- _Work task_: Before anything else, copy every record below exactly as it stands.

- _Information_:
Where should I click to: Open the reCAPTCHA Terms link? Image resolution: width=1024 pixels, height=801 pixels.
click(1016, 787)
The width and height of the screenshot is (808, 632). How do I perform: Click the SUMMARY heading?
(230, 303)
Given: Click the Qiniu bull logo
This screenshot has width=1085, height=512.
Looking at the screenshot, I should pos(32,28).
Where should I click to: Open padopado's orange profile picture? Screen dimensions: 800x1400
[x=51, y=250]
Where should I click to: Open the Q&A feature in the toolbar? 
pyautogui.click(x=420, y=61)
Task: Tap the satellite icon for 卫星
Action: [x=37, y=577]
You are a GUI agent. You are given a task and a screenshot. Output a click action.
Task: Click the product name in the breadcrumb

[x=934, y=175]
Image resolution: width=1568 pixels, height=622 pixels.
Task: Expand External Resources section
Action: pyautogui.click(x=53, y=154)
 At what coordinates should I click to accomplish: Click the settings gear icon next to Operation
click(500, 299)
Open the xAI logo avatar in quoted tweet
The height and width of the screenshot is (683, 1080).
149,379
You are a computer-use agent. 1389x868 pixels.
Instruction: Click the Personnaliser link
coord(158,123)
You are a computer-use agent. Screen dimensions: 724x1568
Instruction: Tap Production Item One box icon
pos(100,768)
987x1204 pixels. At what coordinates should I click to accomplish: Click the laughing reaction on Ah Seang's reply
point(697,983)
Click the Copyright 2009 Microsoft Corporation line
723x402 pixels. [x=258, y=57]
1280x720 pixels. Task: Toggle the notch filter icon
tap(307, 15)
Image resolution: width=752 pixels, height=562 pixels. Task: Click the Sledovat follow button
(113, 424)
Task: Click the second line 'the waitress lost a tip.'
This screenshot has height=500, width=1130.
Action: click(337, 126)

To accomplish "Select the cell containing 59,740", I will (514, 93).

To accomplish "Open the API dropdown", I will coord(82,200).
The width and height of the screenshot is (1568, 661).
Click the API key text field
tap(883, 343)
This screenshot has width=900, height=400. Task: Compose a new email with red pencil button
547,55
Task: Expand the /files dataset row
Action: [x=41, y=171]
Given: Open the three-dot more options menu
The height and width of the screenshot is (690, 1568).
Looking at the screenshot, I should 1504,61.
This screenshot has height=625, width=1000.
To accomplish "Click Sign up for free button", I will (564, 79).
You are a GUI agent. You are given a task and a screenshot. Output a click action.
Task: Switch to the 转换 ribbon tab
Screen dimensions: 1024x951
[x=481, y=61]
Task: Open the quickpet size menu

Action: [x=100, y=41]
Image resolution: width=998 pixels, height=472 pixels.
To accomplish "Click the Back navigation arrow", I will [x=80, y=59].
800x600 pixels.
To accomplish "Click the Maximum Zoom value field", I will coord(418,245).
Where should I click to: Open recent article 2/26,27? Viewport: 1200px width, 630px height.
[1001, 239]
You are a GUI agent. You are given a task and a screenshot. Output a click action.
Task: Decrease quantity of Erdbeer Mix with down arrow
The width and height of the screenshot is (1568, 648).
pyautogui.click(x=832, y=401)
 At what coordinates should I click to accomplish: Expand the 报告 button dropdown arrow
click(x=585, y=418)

- _Answer to this exercise_:
Where should I click to: Open the reCAPTCHA Terms link? Image resolution: width=1024 pixels, height=801 pixels.
click(1016, 787)
The width and height of the screenshot is (808, 632). How do I perform: Click the SUMMARY heading?
(230, 303)
Given: Click the Qiniu bull logo
This screenshot has width=1085, height=512.
Looking at the screenshot, I should pos(32,28).
Where should I click to: Open padopado's orange profile picture? Screen dimensions: 800x1400
[x=51, y=250]
Where should I click to: Open the Q&A feature in the toolbar? 
pyautogui.click(x=420, y=61)
Task: Tap the satellite icon for 卫星
Action: [x=37, y=577]
You are a GUI agent. You are given a task and a screenshot. Output a click action.
Task: Click the product name in the breadcrumb

[x=934, y=175]
Image resolution: width=1568 pixels, height=622 pixels.
Task: Expand External Resources section
Action: pyautogui.click(x=53, y=154)
 At what coordinates should I click to accomplish: Click the settings gear icon next to Operation
click(500, 299)
Open the xAI logo avatar in quoted tweet
The height and width of the screenshot is (683, 1080).
149,379
You are a computer-use agent. 1389x868 pixels.
Instruction: Click the Personnaliser link
coord(158,123)
You are a computer-use agent. Screen dimensions: 724x1568
Instruction: Tap Production Item One box icon
pos(100,768)
987x1204 pixels. At what coordinates should I click to accomplish: Click the laughing reaction on Ah Seang's reply
point(697,983)
Click the Copyright 2009 Microsoft Corporation line
723x402 pixels. [x=258, y=57]
1280x720 pixels. Task: Toggle the notch filter icon
tap(307, 15)
Image resolution: width=752 pixels, height=562 pixels. Task: Click the Sledovat follow button
(113, 424)
Task: Click the second line 'the waitress lost a tip.'
This screenshot has height=500, width=1130.
Action: click(337, 126)

To accomplish "Select the cell containing 59,740", I will (514, 93).

To accomplish "Open the API dropdown", I will coord(82,200).
The width and height of the screenshot is (1568, 661).
Click the API key text field
tap(883, 343)
This screenshot has width=900, height=400. Task: Compose a new email with red pencil button
547,55
Task: Expand the /files dataset row
Action: [x=41, y=171]
Given: Open the three-dot more options menu
The height and width of the screenshot is (690, 1568).
Looking at the screenshot, I should 1504,61.
This screenshot has height=625, width=1000.
To accomplish "Click Sign up for free button", I will (564, 79).
You are a GUI agent. You are given a task and a screenshot. Output a click action.
Task: Switch to the 转换 ribbon tab
Screen dimensions: 1024x951
[x=481, y=61]
Task: Open the quickpet size menu

Action: [x=100, y=41]
Image resolution: width=998 pixels, height=472 pixels.
To accomplish "Click the Back navigation arrow", I will [x=80, y=59].
800x600 pixels.
To accomplish "Click the Maximum Zoom value field", I will coord(418,245).
Where should I click to: Open recent article 2/26,27? Viewport: 1200px width, 630px height.
[1001, 239]
You are a GUI agent. You are given a task and a screenshot. Output a click action.
Task: Decrease quantity of Erdbeer Mix with down arrow
The width and height of the screenshot is (1568, 648).
pyautogui.click(x=832, y=401)
 At what coordinates should I click to accomplish: Expand the 报告 button dropdown arrow
click(x=585, y=418)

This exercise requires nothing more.